Would you please set down the lines of the data from the one containing "Показать все (308, 611)" to the final line, exactly and only those?

» Stored data entries:
####
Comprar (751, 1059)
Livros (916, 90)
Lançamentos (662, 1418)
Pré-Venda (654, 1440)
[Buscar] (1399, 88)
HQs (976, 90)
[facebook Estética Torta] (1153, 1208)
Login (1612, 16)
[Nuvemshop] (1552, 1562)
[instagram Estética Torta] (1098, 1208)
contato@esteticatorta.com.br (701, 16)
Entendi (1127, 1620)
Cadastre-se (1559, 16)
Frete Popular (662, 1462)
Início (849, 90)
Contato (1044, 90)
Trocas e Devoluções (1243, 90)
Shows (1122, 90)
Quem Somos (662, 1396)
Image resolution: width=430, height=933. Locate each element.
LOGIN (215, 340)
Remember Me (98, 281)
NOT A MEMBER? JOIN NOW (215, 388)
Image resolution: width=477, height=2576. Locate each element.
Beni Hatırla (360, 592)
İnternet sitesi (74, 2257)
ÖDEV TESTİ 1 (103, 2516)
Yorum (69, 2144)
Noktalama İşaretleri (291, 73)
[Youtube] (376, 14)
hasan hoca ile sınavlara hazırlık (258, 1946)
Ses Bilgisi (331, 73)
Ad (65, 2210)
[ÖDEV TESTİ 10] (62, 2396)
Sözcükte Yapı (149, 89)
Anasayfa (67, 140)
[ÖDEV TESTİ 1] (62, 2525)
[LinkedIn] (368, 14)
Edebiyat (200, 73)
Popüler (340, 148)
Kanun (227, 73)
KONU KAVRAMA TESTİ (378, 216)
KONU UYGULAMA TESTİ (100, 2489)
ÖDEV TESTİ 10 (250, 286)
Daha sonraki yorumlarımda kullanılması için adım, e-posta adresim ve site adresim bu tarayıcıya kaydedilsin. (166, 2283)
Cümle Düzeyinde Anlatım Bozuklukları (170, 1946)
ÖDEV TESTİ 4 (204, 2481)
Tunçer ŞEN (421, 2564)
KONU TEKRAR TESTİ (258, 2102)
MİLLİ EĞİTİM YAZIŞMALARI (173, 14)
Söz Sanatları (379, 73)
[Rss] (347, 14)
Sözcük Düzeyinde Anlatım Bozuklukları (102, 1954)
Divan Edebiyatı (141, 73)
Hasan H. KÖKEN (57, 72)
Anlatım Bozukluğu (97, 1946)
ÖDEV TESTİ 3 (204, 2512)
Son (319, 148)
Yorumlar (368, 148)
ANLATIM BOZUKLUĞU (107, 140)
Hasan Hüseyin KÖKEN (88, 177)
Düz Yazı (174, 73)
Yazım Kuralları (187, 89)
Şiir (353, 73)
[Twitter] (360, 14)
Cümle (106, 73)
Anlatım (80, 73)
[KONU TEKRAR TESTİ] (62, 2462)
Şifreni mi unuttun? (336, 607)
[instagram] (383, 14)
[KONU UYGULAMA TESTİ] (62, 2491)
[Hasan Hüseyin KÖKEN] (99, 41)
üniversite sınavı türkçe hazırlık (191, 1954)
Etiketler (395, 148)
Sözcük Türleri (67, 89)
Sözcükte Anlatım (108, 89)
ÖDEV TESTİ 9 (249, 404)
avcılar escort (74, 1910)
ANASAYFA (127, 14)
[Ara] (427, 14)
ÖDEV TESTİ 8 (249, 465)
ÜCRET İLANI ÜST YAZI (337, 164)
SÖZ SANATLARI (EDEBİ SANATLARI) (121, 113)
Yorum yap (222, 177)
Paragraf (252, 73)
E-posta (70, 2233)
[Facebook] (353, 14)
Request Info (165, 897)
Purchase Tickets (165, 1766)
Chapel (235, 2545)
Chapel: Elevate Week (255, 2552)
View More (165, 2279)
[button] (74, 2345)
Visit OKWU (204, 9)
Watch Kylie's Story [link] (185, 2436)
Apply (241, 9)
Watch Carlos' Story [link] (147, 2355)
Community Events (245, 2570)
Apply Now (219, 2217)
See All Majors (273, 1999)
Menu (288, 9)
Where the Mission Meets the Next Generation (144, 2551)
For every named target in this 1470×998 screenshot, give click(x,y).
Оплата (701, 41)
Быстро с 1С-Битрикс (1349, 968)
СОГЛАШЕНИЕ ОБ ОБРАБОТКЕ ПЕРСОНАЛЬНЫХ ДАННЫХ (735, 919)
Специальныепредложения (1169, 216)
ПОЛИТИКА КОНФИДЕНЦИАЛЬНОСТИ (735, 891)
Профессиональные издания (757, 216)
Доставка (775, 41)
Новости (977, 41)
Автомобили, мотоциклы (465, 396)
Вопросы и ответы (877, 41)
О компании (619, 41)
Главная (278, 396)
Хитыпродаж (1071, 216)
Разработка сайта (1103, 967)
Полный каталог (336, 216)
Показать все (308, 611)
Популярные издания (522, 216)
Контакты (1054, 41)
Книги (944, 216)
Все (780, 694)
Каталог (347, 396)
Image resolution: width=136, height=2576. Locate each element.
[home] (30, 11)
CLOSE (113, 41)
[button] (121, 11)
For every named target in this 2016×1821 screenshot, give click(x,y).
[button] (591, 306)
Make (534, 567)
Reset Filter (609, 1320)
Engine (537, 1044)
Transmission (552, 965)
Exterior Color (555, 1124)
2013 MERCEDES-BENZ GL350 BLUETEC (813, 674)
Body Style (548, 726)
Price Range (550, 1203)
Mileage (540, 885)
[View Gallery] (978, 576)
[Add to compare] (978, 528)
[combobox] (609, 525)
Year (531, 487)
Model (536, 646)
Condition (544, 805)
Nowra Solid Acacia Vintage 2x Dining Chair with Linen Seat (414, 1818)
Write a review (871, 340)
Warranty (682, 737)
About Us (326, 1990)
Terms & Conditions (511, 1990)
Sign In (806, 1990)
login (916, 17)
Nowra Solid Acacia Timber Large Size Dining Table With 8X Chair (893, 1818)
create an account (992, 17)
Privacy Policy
####
» Exercise answer:
Показать все (308, 611)
Популярные издания (522, 216)
Контакты (1054, 41)
Книги (944, 216)
Все (780, 694)
Каталог (347, 396)
Image resolution: width=136, height=2576. Locate each element.
[home] (30, 11)
CLOSE (113, 41)
[button] (121, 11)
For every named target in this 2016×1821 screenshot, give click(x,y).
[button] (591, 306)
Make (534, 567)
Reset Filter (609, 1320)
Engine (537, 1044)
Transmission (552, 965)
Exterior Color (555, 1124)
2013 MERCEDES-BENZ GL350 BLUETEC (813, 674)
Body Style (548, 726)
Price Range (550, 1203)
Mileage (540, 885)
[View Gallery] (978, 576)
[Add to compare] (978, 528)
[combobox] (609, 525)
Year (531, 487)
Model (536, 646)
Condition (544, 805)
Nowra Solid Acacia Vintage 2x Dining Chair with Linen Seat (414, 1818)
Write a review (871, 340)
Warranty (682, 737)
About Us (326, 1990)
Terms & Conditions (511, 1990)
Sign In (806, 1990)
login (916, 17)
Nowra Solid Acacia Timber Large Size Dining Table With 8X Chair (893, 1818)
create an account (992, 17)
Privacy Policy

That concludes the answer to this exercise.